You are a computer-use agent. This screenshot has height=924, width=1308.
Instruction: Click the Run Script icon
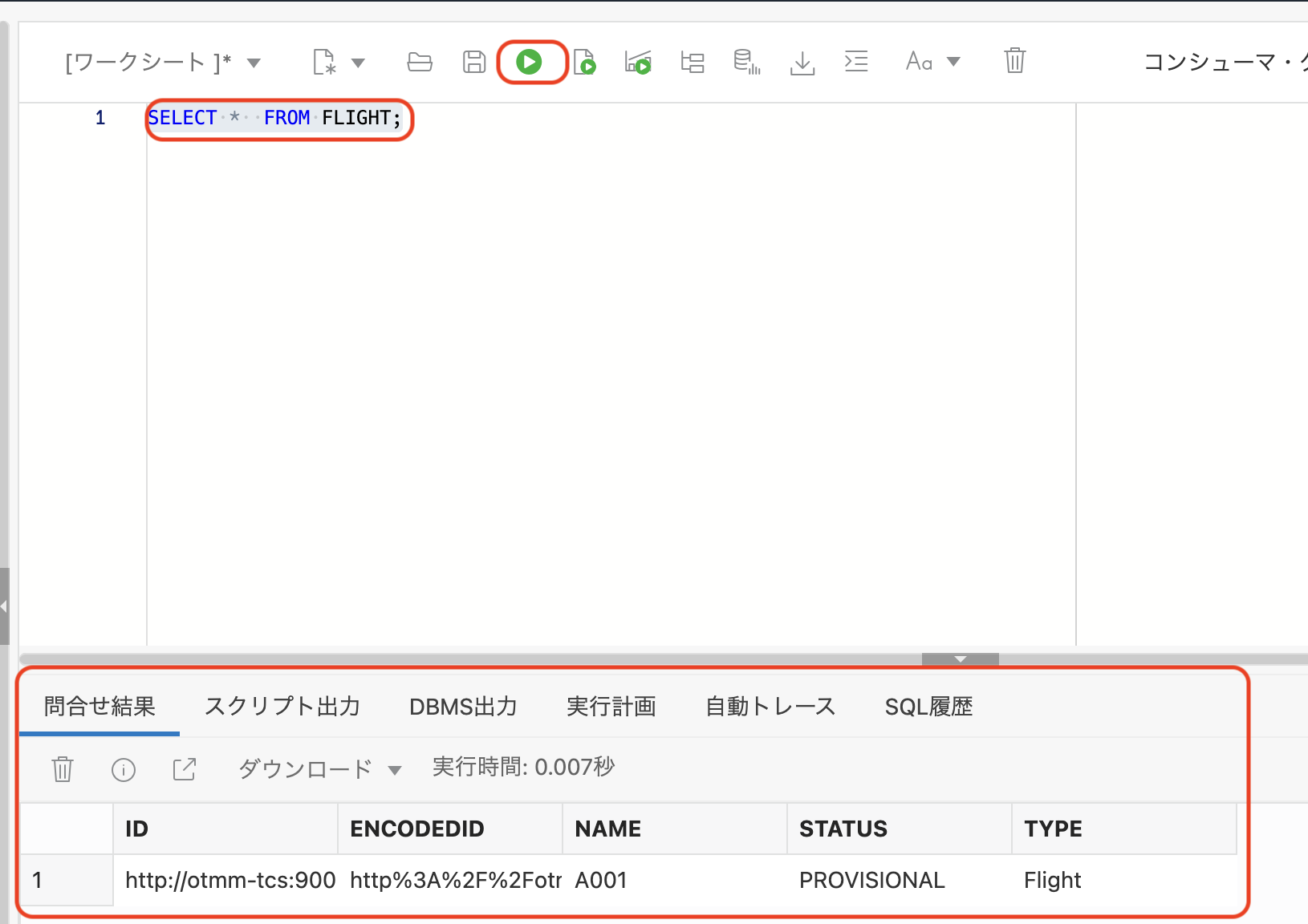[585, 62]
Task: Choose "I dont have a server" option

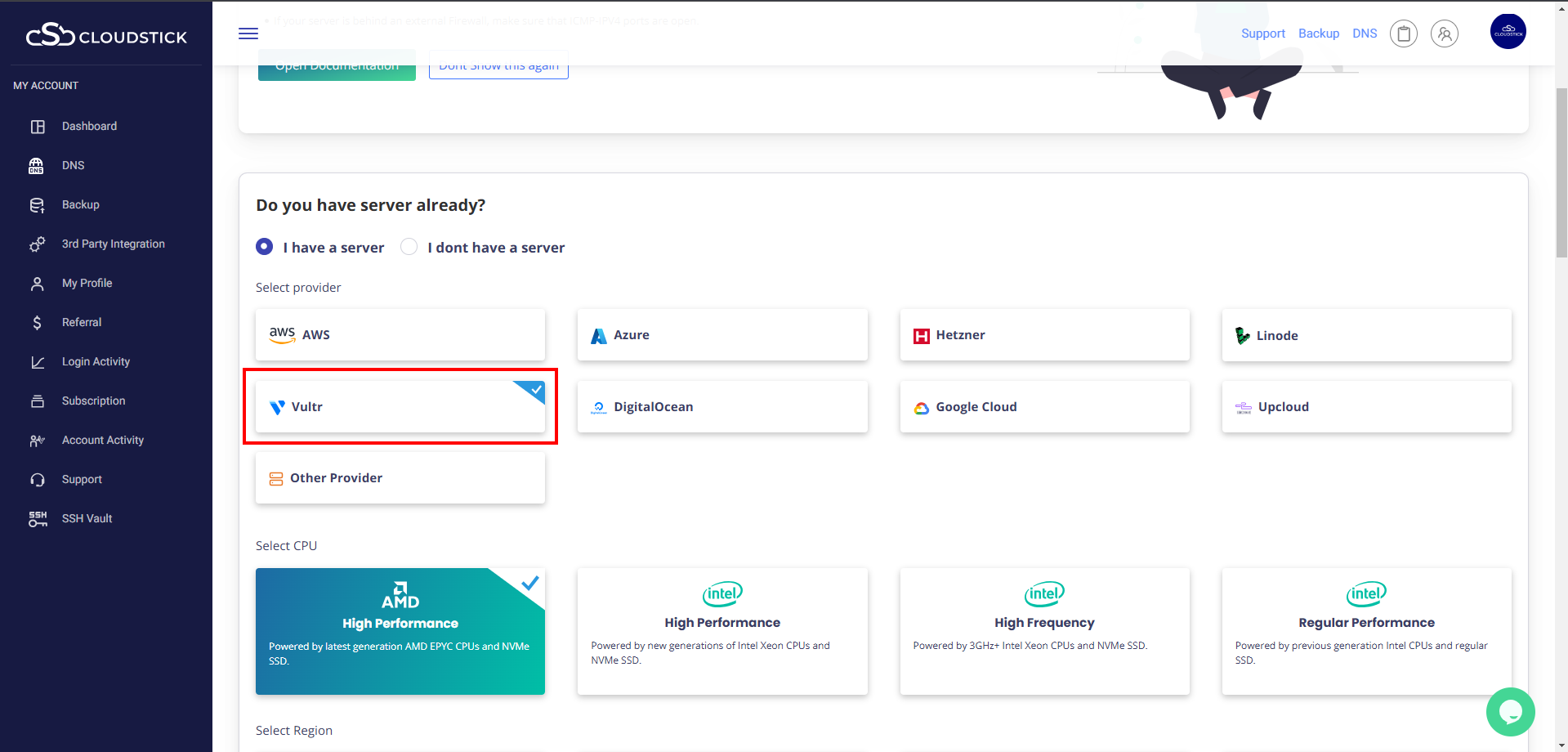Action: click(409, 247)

• • • • • • •

Retype all the entries exactly; drop the pictures.

You are a computer-use agent. This screenshot has height=924, width=1308.
Instruction: Click the Run Script icon
[585, 62]
Task: Choose "I dont have a server" option

Action: click(409, 247)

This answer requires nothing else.